6/7  Körperlich

Kategorie: Allgemein    Von Heinrich von Grünigen um 14:42

Sie hat mich eine Woche lang begleitet. Diese Stimme aus dem Radio, früh am Morgen, wenige Minuten nur, aber nachhaltig einprägsam für den ganzen Tag. Es sind kurze Geschichten, Miniaturen aus dem Alltag, Betrachtungen und Gedanken zu alltäglichen Begebenheiten, verblüffend und sehr persönlich.

Die Stimme gehört einer Frau. Sie hat einen fast mädchenhaften Anflug in der Tonalität und nimmt vom ersten Satz weg gefangen: man merkt auf und hört zu, ist gespannt auf das, was sie zu sagen hat. Und vor allem: wie sie es sagt.

Die Frau ist Julia Weber. Ihre Texte habe ich schon in der Zeitung gelesen, wo sie ab und zu Kolumnen schreibt. Auf Schriftdeutsch allerdings, da ist sie mir eigentlich nicht besonders aufgefallen. Aber im Radio ist sie physisch präsent, ihre Stimme eben, die hat eine körperliche Ausstrahlung im Dialekt und in der Art, wie sie artikuliert, wie sie die Worte formt, die Sätze gliedert und wie sie beiläufig überraschende Bilder durch unerwartete Formulierungen entwirft.

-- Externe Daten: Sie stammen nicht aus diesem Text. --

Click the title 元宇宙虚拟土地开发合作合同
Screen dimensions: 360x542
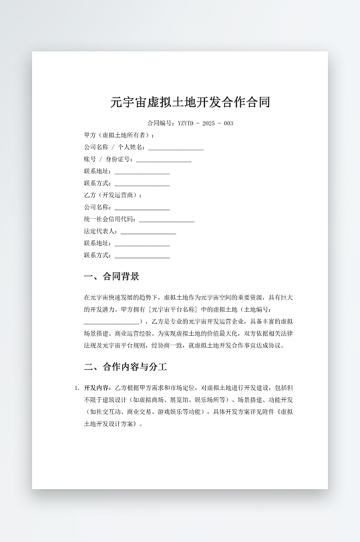190,103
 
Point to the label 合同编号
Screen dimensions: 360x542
160,123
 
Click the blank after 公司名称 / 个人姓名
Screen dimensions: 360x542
176,147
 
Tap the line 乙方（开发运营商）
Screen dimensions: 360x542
113,195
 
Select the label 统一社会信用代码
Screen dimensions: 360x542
110,219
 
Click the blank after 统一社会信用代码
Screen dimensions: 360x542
167,219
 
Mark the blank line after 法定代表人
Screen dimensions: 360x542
148,231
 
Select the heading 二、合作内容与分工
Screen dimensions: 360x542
125,367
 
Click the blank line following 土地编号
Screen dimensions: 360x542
112,321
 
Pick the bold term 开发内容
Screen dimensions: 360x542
97,387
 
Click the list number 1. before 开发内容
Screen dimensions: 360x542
77,387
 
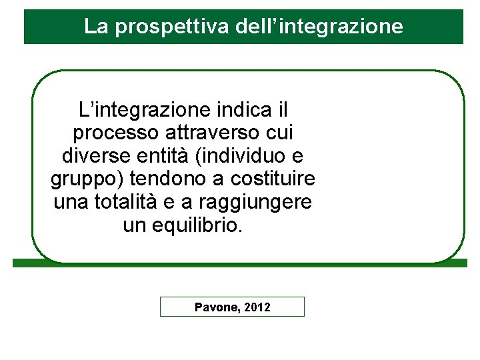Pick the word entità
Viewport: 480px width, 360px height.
click(x=158, y=155)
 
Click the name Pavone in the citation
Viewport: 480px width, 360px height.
click(x=216, y=307)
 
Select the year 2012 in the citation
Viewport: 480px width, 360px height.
click(x=257, y=307)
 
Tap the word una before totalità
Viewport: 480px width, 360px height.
click(x=69, y=203)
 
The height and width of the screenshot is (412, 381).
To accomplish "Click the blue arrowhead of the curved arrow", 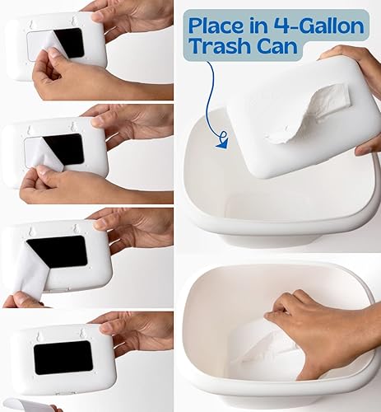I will pos(222,143).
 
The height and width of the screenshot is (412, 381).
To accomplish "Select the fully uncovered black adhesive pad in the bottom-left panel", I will pos(63,357).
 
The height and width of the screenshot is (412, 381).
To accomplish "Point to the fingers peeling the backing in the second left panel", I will pos(41,181).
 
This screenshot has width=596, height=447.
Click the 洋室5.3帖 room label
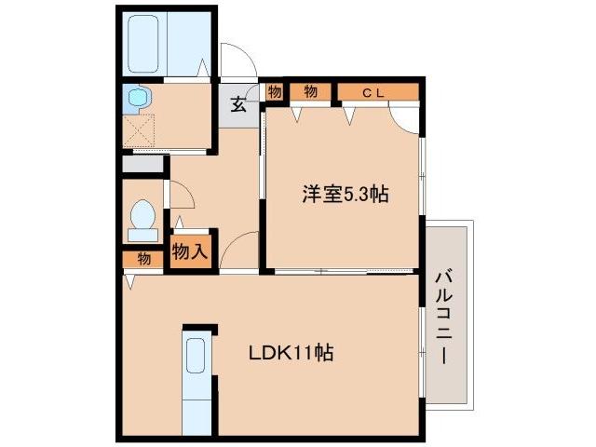(x=344, y=195)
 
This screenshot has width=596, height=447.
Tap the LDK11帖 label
(x=291, y=354)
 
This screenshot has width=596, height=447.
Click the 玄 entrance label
(x=238, y=104)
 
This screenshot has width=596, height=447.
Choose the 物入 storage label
(x=190, y=251)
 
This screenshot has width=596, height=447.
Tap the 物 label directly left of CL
(x=310, y=91)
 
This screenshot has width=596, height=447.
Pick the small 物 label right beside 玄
(x=275, y=91)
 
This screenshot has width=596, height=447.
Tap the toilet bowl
(x=143, y=217)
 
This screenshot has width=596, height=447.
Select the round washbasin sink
(x=138, y=97)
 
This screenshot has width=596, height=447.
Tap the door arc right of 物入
(x=237, y=250)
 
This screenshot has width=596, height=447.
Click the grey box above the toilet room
(x=143, y=164)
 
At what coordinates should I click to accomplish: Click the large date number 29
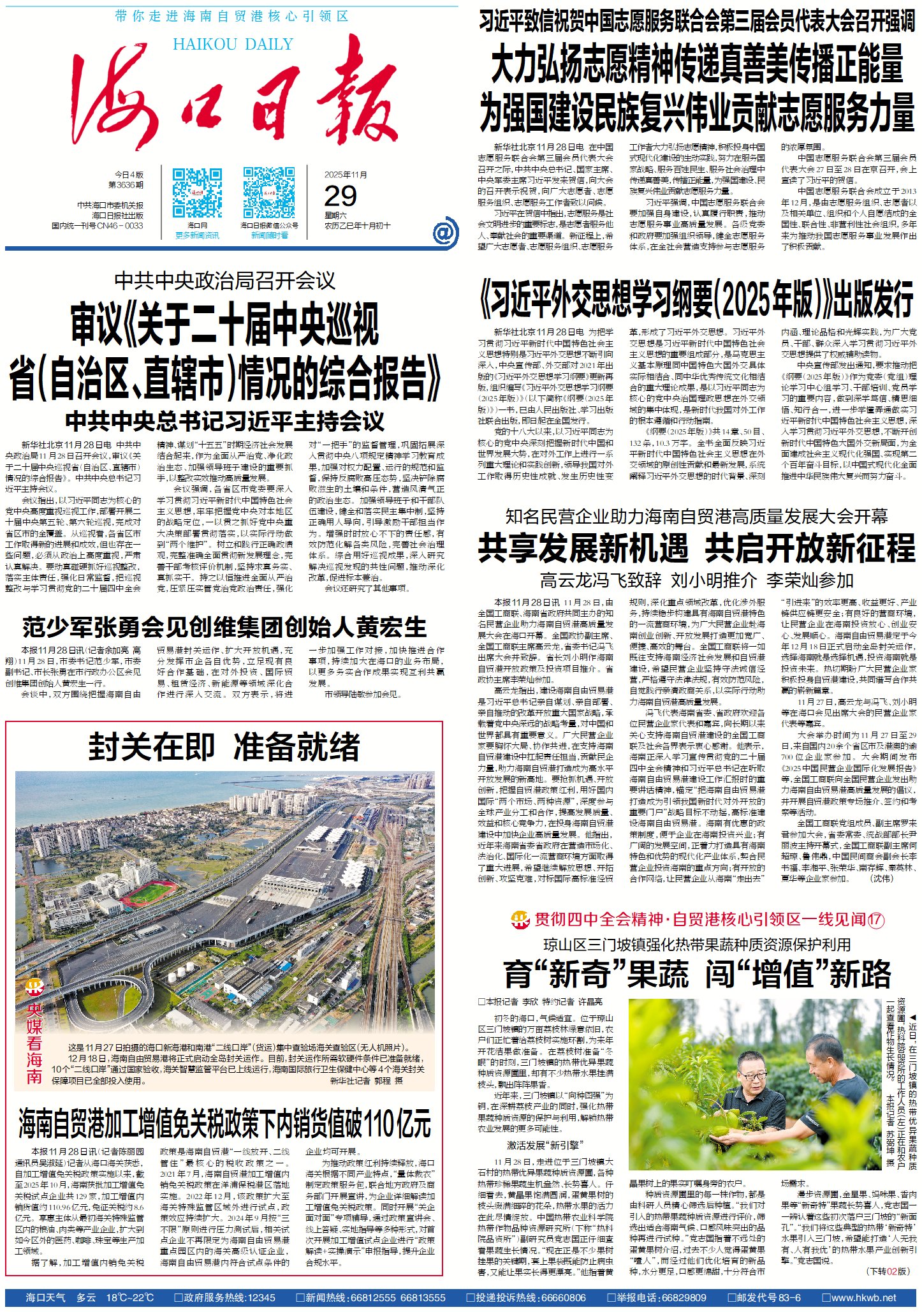[340, 196]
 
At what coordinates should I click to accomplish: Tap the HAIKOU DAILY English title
[233, 44]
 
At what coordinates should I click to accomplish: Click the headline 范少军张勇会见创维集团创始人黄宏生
[224, 628]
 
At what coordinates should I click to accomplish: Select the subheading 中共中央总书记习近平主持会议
[225, 421]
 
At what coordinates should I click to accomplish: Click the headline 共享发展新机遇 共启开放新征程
[696, 547]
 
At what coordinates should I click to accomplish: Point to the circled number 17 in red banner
[876, 919]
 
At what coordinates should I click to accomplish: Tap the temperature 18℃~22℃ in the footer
[130, 1297]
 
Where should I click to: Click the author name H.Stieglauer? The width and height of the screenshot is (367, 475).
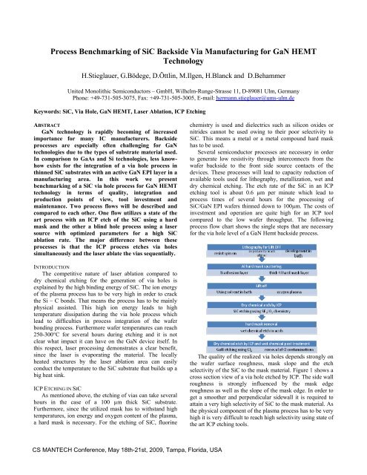pos(105,75)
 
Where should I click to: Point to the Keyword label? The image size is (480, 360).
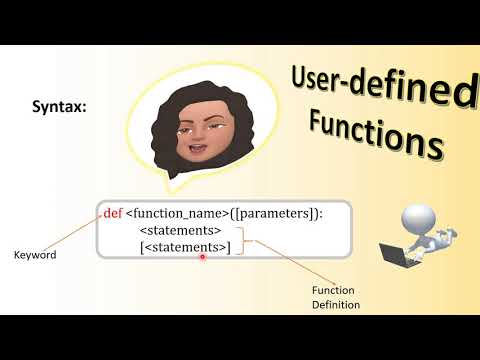(x=34, y=255)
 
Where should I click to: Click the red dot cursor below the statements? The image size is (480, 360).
(x=202, y=257)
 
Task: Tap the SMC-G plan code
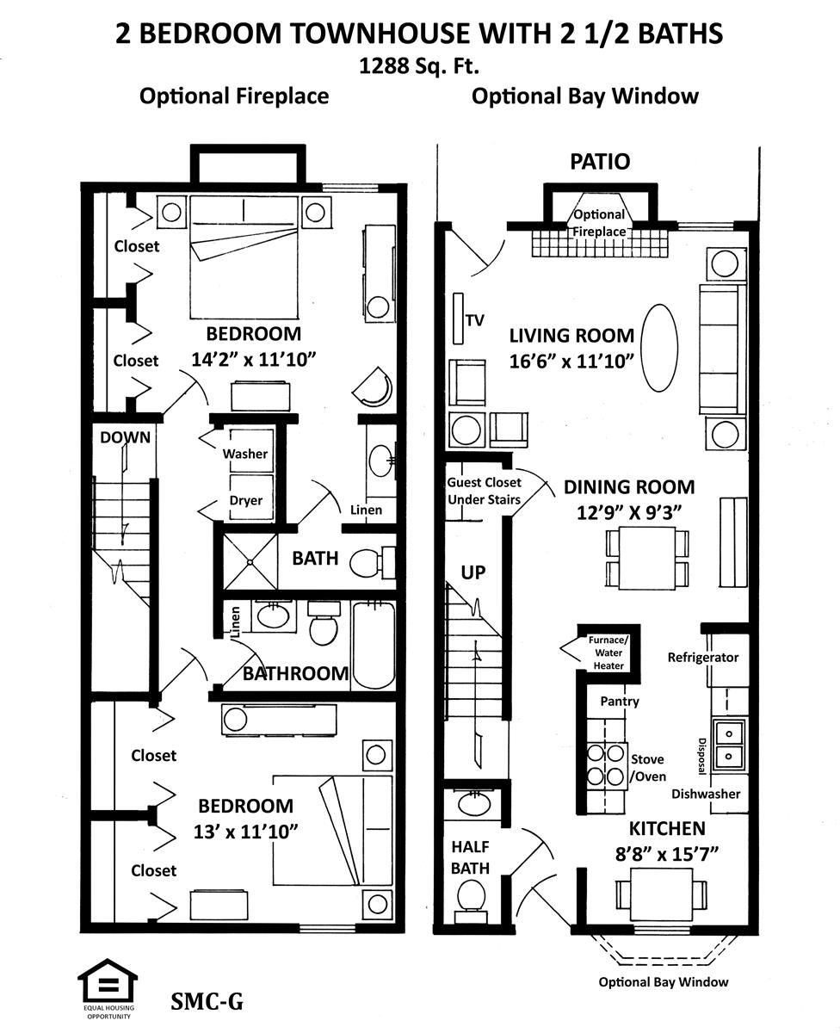207,1001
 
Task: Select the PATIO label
600,162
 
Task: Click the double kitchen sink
728,745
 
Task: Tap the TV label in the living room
475,320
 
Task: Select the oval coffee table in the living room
659,347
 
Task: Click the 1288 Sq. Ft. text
419,65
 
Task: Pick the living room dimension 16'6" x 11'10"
571,362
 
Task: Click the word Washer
244,454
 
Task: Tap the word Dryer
246,500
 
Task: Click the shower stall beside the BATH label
250,561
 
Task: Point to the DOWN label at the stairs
125,437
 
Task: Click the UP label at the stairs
472,572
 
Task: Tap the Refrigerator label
703,657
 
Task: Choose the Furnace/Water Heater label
608,653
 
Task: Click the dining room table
647,558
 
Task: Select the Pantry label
620,702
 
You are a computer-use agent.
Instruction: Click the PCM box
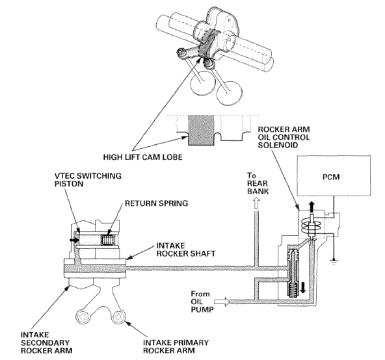(x=334, y=175)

Ihr letzter Beitrag am Ende der Woche galt einem Thema, das uns nur zu vertraut ist und das man mit „Bodypositivity“ umschreiben könnte. Eine Frau steht in der Badeanstalt unter der Dusche und macht sich Gedanken über ihren eigenen und über die Körper der anderen Duschenden, im Vergleich zu den Frauenkörpern, wie sie in der Werbung dargestellt und abgebildet sind… Aber was schreibe ich da? Was sie sagt und wie sie es sagt, das muss man sich anhören. Und mitnehmen in den hundsgewöhnlichen Alltag, der uns immer wieder mit Selbstzweifeln konfrontiert, obwohl diese zutiefst falsch und unnötig sind. Man muss es hören.